The European Parliament's plenary session on Tuesday 24 November addressed the issue of fundamental rights in the EU in a particularly electric atmosphere. A draft report by Clare Daly (GUE/NGL, Ireland) on the state of play in this area in 2018 and 2019 will be put to the vote on Wednesday 25 November. It might encounter some resistance.
MEPs condemn, among other things, the questioning of women's rights, especially sexual and reproductive rights, and the practices of certain States that undermine the protection of the fundamental rights of refugees, asylum seekers and migrants “on land and at sea”.
The increase in violence and threats against journalists, restrictions on access to funding for civil society organisations and acts of intimidation against them are also strongly condemned.
Ms Daly also denounced a lack of consideration of fundamental rights in the economic and political priorities of the EU and the Member States.
Accusation of censorship
The draft report, she said, had been the subject of 600 “complicated and contradictory” amendments. The coordinators of the political groups were indeed particularly divided.
In addition to the opposition to the text expressed by the ID and ECR groups - the latter considering the report to be a “left-wing manifesto”, - several voices have been raised against the report, going as far as to denounce a “censorship”.
Ms Daly herself assured that she would not hesitate to vote against her report, regretting that the political groups had not been able to agree to “call out abuses and name countries”.
Referring in particular to Catalonia, she denounced the “absurdity” of a report on fundamental rights “in which we are not allowed to mention a country, not even in a footnote”.

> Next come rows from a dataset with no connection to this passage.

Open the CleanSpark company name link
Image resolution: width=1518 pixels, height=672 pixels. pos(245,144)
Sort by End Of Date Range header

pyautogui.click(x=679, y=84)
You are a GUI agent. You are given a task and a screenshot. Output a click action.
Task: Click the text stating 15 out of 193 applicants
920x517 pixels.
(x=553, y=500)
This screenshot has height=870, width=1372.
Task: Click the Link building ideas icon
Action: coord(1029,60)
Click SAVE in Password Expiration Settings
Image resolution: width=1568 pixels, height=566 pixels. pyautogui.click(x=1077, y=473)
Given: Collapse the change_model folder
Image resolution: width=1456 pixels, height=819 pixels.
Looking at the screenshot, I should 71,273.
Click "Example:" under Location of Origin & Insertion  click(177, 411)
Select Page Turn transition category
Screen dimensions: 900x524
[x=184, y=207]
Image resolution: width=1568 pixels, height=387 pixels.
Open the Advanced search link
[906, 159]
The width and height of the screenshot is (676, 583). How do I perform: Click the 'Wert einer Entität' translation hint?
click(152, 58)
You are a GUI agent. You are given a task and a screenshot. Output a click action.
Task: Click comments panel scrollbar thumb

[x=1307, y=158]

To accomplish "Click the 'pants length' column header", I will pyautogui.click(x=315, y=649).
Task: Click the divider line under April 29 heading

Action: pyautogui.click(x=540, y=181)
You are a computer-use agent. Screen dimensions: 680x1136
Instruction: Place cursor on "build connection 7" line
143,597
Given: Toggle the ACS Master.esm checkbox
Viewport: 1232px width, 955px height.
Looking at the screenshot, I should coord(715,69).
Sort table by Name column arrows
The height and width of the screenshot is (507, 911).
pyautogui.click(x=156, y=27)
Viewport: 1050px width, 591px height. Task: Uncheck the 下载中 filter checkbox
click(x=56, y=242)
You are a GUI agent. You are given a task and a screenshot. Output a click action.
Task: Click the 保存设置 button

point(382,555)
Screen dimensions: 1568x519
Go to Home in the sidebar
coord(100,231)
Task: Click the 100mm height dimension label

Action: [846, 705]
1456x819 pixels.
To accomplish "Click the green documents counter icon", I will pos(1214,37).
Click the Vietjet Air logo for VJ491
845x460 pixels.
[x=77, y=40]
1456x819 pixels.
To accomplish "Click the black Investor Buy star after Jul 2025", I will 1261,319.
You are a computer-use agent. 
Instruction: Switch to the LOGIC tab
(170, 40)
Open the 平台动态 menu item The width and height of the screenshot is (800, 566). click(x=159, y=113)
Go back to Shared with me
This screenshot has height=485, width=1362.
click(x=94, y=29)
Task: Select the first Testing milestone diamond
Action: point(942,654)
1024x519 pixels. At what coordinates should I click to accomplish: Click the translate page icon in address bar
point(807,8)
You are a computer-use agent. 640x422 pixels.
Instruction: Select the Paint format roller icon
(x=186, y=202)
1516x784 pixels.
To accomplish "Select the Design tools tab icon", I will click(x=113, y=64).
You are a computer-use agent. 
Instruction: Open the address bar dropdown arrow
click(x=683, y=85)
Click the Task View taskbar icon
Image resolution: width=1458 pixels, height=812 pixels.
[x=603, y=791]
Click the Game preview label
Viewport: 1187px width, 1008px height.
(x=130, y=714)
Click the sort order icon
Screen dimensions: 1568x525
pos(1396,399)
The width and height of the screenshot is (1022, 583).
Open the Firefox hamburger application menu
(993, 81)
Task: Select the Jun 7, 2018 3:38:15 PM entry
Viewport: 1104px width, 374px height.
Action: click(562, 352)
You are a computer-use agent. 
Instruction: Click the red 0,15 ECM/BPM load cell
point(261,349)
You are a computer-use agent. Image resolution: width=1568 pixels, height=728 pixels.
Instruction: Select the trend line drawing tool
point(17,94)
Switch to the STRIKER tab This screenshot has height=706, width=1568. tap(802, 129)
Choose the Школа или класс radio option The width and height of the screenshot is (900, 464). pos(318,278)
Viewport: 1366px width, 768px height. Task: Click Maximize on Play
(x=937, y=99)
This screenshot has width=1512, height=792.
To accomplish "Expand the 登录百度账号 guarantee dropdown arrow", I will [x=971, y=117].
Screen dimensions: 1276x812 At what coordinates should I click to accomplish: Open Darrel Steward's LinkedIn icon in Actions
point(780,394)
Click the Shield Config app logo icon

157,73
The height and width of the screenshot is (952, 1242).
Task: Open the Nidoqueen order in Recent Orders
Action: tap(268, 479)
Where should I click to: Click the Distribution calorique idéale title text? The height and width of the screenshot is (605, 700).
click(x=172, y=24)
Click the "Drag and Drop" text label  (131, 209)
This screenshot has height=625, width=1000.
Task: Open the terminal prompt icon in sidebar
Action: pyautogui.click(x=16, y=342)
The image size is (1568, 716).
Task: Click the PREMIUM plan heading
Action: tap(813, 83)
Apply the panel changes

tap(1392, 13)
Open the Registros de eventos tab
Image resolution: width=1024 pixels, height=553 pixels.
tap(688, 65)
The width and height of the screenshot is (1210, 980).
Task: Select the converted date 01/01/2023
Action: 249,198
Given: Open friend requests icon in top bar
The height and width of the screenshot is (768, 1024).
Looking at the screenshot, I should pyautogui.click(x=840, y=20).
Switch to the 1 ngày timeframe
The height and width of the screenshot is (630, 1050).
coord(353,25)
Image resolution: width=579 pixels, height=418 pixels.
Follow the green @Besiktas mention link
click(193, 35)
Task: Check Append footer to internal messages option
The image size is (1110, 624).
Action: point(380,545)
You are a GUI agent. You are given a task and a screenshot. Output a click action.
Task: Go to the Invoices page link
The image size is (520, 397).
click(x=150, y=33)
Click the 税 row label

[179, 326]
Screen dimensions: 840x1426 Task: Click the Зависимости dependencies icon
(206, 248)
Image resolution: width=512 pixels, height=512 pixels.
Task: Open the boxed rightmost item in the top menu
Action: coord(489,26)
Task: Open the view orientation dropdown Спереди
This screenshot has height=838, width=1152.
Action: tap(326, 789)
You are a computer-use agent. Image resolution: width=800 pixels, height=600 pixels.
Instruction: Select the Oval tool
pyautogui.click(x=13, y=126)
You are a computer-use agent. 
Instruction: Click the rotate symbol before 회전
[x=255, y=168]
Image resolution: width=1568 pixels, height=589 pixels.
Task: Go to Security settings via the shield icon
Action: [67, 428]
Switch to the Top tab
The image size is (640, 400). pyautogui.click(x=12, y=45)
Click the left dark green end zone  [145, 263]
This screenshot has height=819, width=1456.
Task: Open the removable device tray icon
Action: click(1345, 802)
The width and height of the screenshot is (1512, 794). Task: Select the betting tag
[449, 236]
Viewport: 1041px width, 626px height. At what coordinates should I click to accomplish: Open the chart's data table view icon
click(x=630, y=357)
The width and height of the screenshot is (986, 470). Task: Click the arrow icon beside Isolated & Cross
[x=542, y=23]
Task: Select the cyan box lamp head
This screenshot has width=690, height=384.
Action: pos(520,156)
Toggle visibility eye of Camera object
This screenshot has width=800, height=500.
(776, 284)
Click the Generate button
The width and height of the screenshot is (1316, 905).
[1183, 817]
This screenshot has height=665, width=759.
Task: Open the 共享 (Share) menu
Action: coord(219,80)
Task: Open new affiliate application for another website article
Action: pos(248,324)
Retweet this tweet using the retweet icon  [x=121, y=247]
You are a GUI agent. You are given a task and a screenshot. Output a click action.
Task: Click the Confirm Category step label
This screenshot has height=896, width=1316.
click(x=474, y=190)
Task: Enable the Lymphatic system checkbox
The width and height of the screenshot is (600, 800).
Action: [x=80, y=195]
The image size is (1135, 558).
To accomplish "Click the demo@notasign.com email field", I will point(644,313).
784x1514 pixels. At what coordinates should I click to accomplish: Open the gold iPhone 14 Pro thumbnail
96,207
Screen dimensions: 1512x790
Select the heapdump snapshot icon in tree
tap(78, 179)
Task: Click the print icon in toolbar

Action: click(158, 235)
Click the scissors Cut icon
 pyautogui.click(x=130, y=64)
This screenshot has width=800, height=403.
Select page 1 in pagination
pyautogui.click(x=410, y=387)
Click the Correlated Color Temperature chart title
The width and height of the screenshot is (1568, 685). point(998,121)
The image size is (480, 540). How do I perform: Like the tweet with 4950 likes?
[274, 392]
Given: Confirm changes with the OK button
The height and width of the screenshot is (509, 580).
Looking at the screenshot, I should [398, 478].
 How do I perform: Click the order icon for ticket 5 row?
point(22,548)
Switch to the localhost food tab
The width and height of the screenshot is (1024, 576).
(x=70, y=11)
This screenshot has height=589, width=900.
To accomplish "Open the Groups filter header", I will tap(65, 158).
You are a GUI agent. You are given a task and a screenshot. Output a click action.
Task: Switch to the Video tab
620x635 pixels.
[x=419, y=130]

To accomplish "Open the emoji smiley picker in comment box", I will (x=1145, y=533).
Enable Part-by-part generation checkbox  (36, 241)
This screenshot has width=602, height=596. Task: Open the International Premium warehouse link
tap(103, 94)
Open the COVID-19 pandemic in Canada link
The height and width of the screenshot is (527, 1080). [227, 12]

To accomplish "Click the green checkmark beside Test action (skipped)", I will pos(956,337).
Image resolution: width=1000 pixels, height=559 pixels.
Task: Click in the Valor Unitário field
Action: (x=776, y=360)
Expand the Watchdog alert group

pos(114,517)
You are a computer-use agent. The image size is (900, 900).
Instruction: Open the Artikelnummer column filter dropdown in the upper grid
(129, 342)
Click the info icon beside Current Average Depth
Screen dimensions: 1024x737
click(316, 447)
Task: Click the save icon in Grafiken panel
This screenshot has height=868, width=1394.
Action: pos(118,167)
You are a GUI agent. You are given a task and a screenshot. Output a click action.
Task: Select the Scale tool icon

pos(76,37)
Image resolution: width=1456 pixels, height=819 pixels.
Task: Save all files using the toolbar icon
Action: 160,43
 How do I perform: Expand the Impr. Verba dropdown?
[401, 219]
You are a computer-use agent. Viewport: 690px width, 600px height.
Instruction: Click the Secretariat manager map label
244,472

Greens/EFA coordinator Diana Riba i Giner, a member of the Republican Left of Catalonia, also said that while her group could live with the text, it remained concerned.
“The major groups continue to block the mention of certain Member States in this report”, she in turn denounced, referring to the deletion, “overnight”, of the explanatory note in which police violence in Catalonia was mentioned.
“When we are negotiating an important report such as this one, it is of most importance that we weight every word, we double-check all the facts and that we don’t choose what to include because of political interest”, Evin Incir (S&D, Sweden) told Ms Daly.
Karlo Ressler (EPP, Croatia), for his part, felt that making fundamental rights a divisive issue risked “undermining the importance of human rights protection systems”.